Turning life’s prose into verse
Nicole Law finds a poetry competition is a powerful therapy.
April is Poetry Writing Month in Singapore and that celebration reminds me each year how I have always envied those who are able to write poetry with both mastery and finesse.
For a few years now, I have browsed the poetry selection in the month of April but never dared to submit a single poem. Poetry Month operates from a public Facebook page and invites anyone and everyone to comment on submitted poems, and I wasn’t exactly ready for that!
The verses I had written were stowed away safely on my laptop or in a well-worn notebook and hardly saw the light of day. I certainly didn’t think my attempts at writing would amount to anything worth putting in the public sphere.
As I looked at people’s efforts, I realised I had no literary background to speak of; I had no idea what form or structure were, or even how to write anything beyond a basic four-line stanza. When I was in high school, I recall reading the set poems in literature class with awe but never daring to write my own. I simply had no tools and no talent, or so I told myself.
Fast forward to this year and my friend has sent me a message, encouraging me to join the 30-day challenge of writing and posting a poem a day, for the month of April. I have a multitude of excuses at the tip of my tongue – burnout at work, mental fatigue and the dreaded creativity block.
Yet, something stirs within me this time. I do not dismiss the reminder like I did before (is it the result of reading The Artists’ Way by Julia Cameron?). I take my friend’s suggestion seriously and nervously skim through the Facebook page to read the first prompt. It looks simple enough. I start writing and post my first poem on the page, thinking much less about the actual poem itself and enjoying the process of letting my mind wander and create.
After posting that first poem, I am confronted with the multitude of poems from other users – so clever, so well-crafted, so deep – and my offering seems to pale by comparison. I am dejected, anchored in the belief that I will never reach the heights of poetic genius on display. My offering seems too simplistic, lacking in substance. I message my friend again and tell her that I’m not sure if I can keep writing for the next 30 days. She gently reminds me that
“The beauty lies in not the created product itself, but in the simple act of creation.”
It sounds somewhat familiar, and all of a sudden I realise I’ve heard this somewhere before. A quick browse of my reading list turns up John Paul II’s Letter to Artists, a beautiful text written by the late Pope and now saint on the importance of creative endeavours. He writes:
“Art has a unique capacity to take one or other facet of the message and translate it into colours, shapes and sounds which nourish the intuition of those who look or listen.”
I am thankful for this gentle nudge from a friend to keep writing. Since that first encounter, I’ve written through tough days at work, on the way to work, in the middle of the night – the important thing is I have kept writing. Even when I am not fully satisfied with what I have produced, I keep writing.

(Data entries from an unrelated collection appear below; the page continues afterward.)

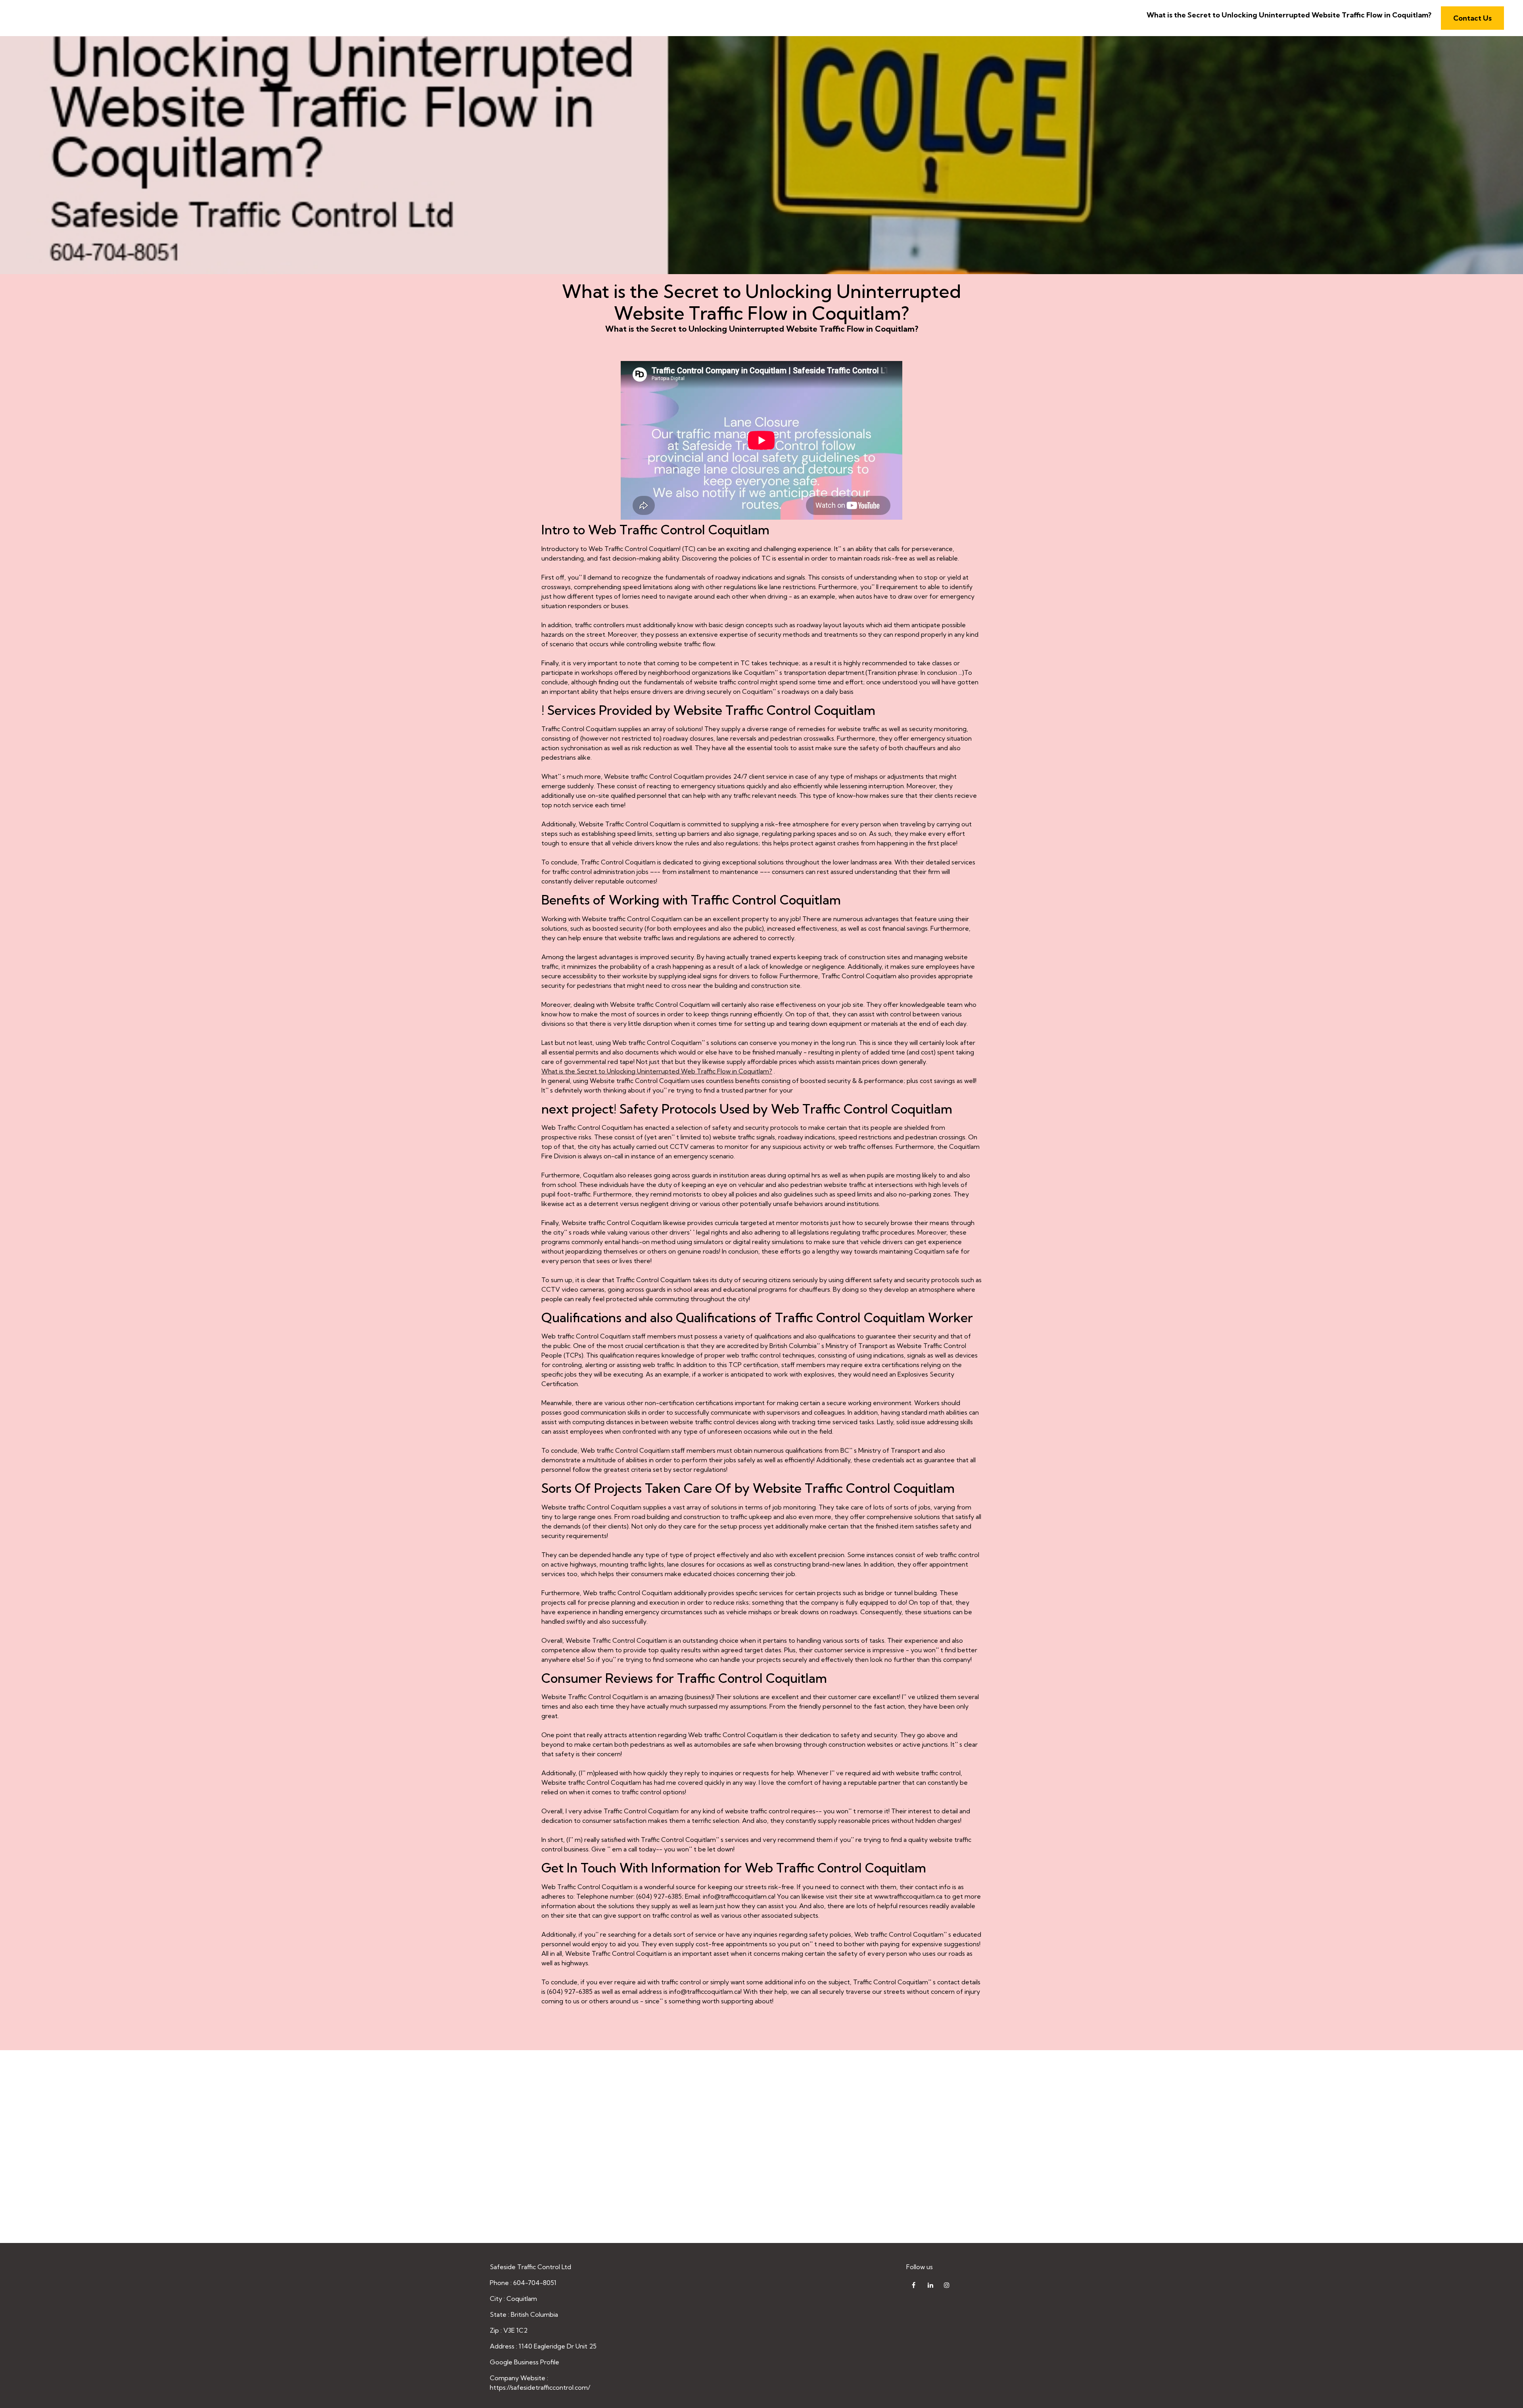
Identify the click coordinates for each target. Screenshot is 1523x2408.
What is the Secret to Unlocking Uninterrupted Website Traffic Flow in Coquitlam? (1289, 14)
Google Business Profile (524, 2362)
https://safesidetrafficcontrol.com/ (540, 2387)
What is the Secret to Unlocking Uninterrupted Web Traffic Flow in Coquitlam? (656, 1071)
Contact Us (1472, 18)
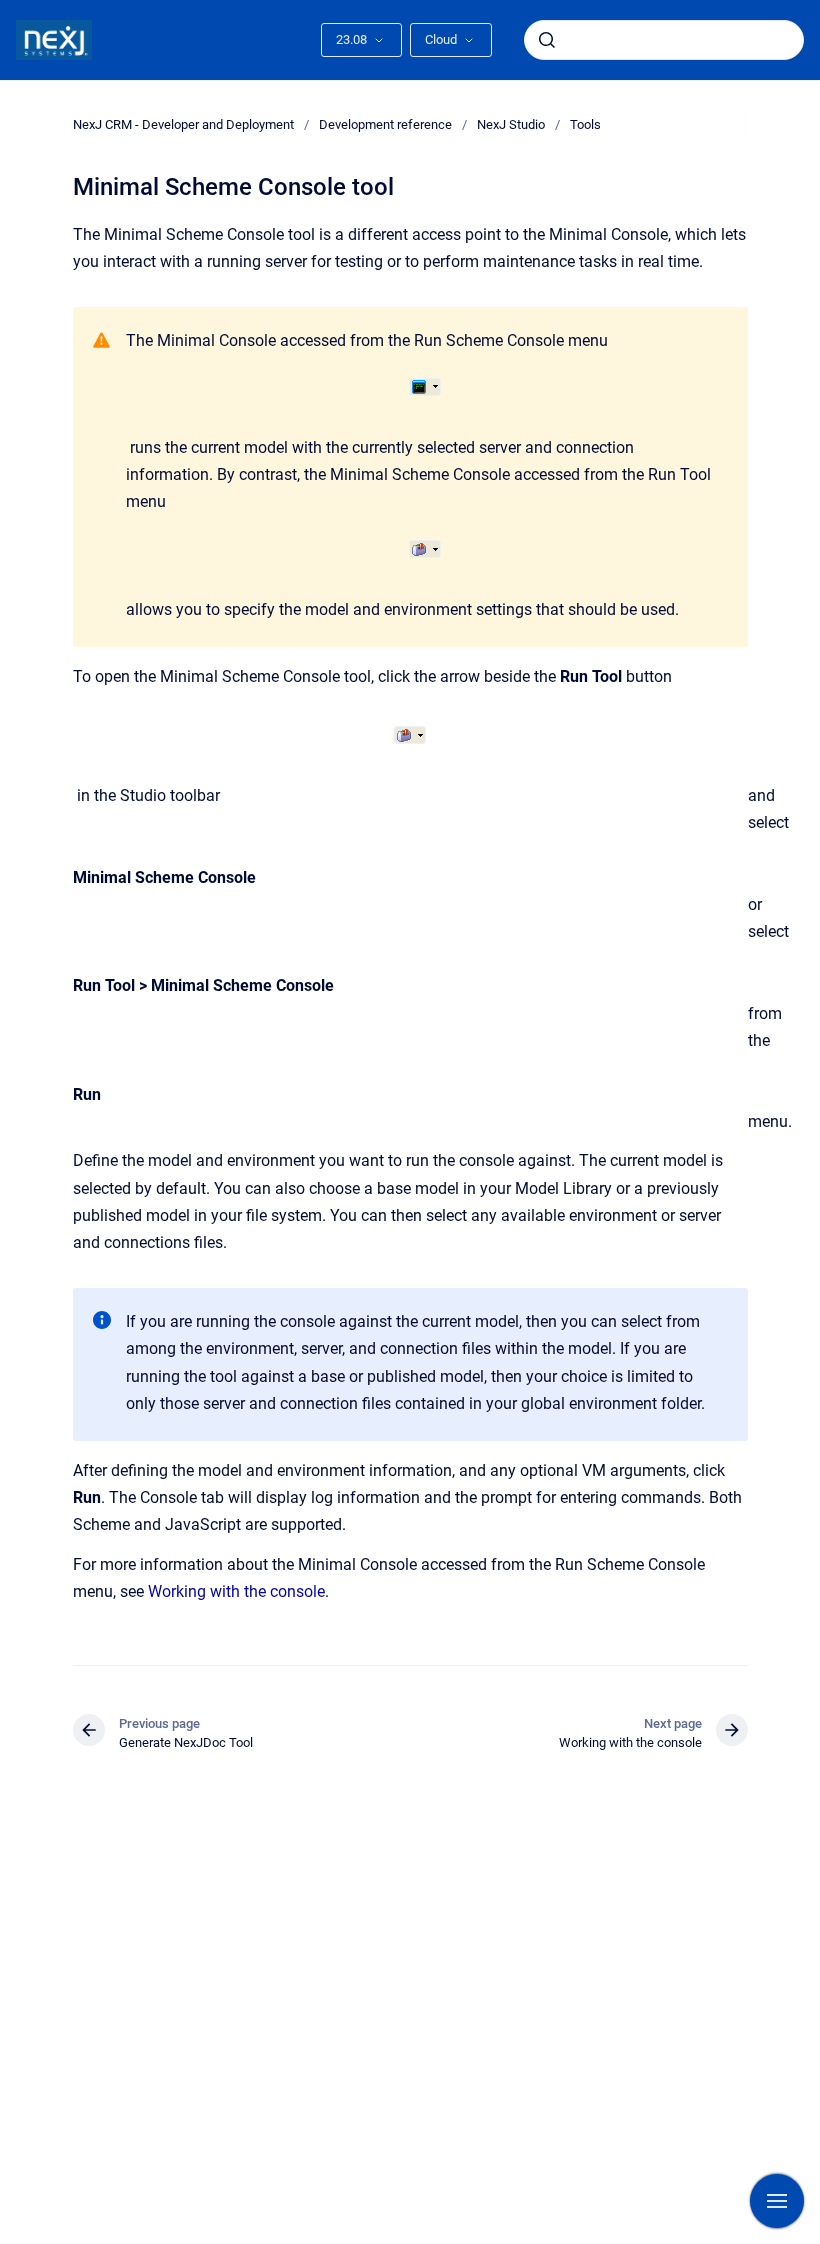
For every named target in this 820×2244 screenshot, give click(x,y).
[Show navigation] (777, 2201)
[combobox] (664, 40)
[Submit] (547, 40)
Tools (585, 124)
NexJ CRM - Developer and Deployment (183, 124)
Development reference (385, 124)
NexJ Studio (511, 124)
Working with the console (236, 1591)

I keep putting my poetry out there in the open. I relish the mental energies devoted to creating art out of words, finding the best ways to convey the emotion and meaning I have in mind. I am more than halfway through the challenge, far beyond my own expectations (remember, I was ready to give up on day one!).
Maybe there’s a lesson in there for us all … we can all be poets in our own way, maybe not with words in every case, but, yes, with gestures and actions. Isn’t preparing a delicious meal, done with love, a work of poetry? To say nothing of the ‘poetry’ of so many carers who look after others with exquisite attention to detail. The challenge for us all is to be creative, not for the sake of a finished product, but to benefit from the process itself.